** BEGIN GIVEN INFORMATION **

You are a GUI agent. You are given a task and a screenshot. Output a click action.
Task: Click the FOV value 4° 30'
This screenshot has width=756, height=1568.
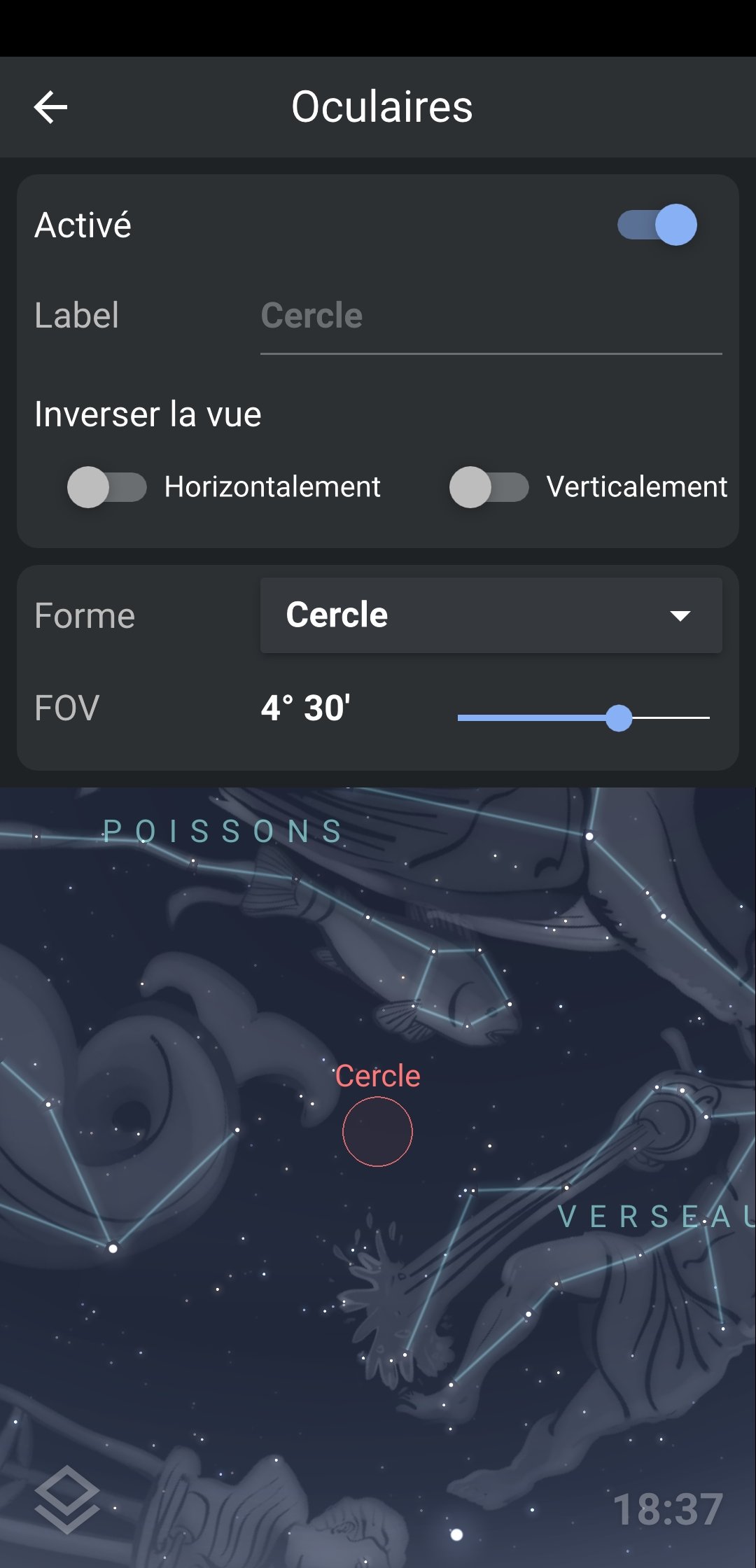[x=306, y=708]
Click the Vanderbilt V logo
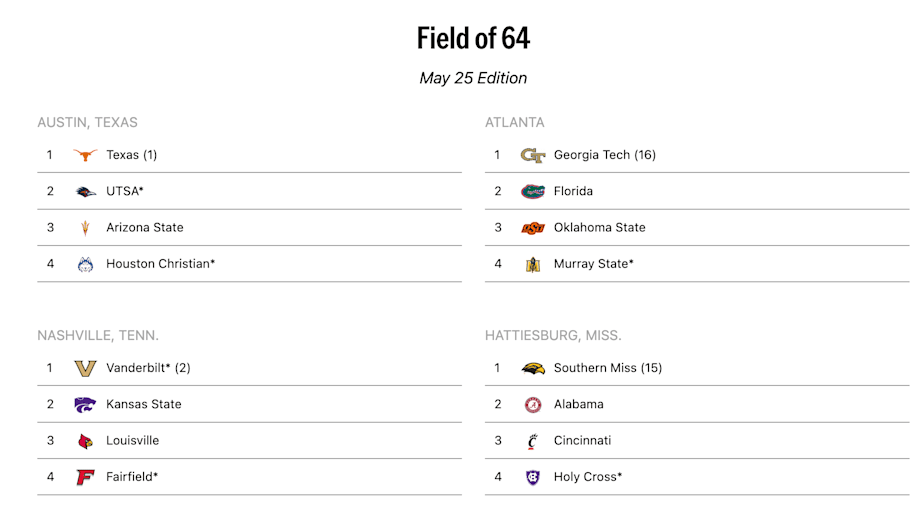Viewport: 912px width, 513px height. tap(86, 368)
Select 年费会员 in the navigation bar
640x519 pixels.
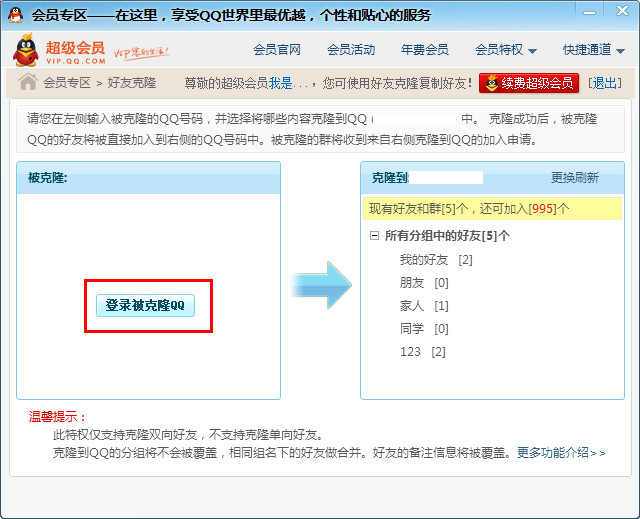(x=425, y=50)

** END GIVEN INFORMATION **

• _DESCRIPTION OF THE TASK_: Please copy out the lines word for word, beginning with the line that contains "Click the Vanderbilt V logo" and ending with the final line, both included. Omit the pictures.

• _IN RESPONSE_:
Click the Vanderbilt V logo
Viewport: 912px width, 513px height. tap(86, 368)
Select 年费会员 in the navigation bar
640x519 pixels.
(x=425, y=50)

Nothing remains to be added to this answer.